Emily Carr
- Born
- 1871
- Died
- 1945
‘Art is art, nature is nature, you cannot improve upon it … Pictures should be inspired by nature, but made in the soul of the artist; it is the soul of the individual that counts.’
Emily Carr (1871–1945) is recognised today as one of Canada’s greatest artists, though she spent much of her life working in relative obscurity. Carr was an early Canadian adopter of post-impressionist painting techniques which were not readily accepted in her home country. She is best known for her bold use of colour and her spiritually charged landscapes which depict the verdant wilderness of the Pacific Northwest.
Carr was born in Victoria, British Columbia, Canada’s westernmost province. She lived there most of her life but travelled widely to train as an artist. It was after her parent’s deaths, while she was in her late teens, that she began to pursue art in earnest. She studied at the San Francisco Art Institute between 1890 and 1893, which was then the closest art school. In 1899, she travelled to London, and enrolled at the Westminster School of Art, before taking informal classes with Impressionist painters Julius Olsson and Algernon Talmage at the St Ives art colony in Cornwall in 1901 when Ethel Carrick was also there in the summer months. In 1910, Carr returned to Europe, this time to train in Paris, where she was exposed to the work of the Fauves. She studied at Académie Colarossi before travelling to Sweden and then on to Brittany.

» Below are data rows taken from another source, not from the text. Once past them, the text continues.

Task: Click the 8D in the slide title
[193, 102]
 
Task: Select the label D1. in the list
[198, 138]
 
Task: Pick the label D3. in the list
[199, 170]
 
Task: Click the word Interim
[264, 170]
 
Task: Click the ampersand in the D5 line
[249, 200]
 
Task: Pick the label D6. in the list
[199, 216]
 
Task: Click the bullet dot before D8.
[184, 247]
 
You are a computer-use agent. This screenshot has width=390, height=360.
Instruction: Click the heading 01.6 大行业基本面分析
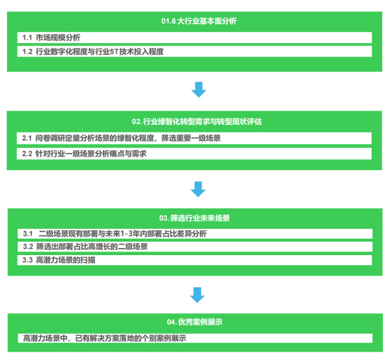click(x=199, y=21)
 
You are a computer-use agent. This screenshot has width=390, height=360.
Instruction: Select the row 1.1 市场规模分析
click(x=195, y=38)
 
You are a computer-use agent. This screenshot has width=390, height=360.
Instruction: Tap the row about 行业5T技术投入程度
click(x=195, y=52)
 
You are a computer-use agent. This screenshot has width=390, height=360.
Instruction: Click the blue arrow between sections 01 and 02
click(x=199, y=89)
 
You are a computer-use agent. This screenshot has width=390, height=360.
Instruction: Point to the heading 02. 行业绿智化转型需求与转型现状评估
click(x=197, y=122)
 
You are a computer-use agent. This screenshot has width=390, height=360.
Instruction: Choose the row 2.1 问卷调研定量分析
click(x=194, y=138)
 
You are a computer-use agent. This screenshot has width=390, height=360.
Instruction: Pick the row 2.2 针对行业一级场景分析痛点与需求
click(x=194, y=154)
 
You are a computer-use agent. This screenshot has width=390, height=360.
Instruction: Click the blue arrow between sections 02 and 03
click(x=198, y=189)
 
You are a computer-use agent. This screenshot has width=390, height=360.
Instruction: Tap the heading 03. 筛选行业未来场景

Carr returned to British Columbia in 1911 and travelled to remote villages with an aim to paint the land and culture of First Nations peoples at risk of erasure due to colonialism. However, there were few buyers interested in Carr’s modernist paintings and so she made a living as the owner and manager of a boarding house.
In 1927, Carr was invited to exhibit her works at the National Gallery of Canada’s Exhibition of Canadian West Coast Art: Native and Modern. A major turning point in her career at age 56, this opportunity allowed her to meet the Group of Seven artists, who were regarded as Canada’s foremost modernists. With the encouragement of the Group’s unofficial leader, Lawren Harris, Carr entered the most productive period of her life, during which time she created her most celebrated paintings.
Carr suffered from chronic illness for many years, and died of her fourth heart attack in 1945, just over two months prior to being awarded an honorary doctorate by the University of British Columbia.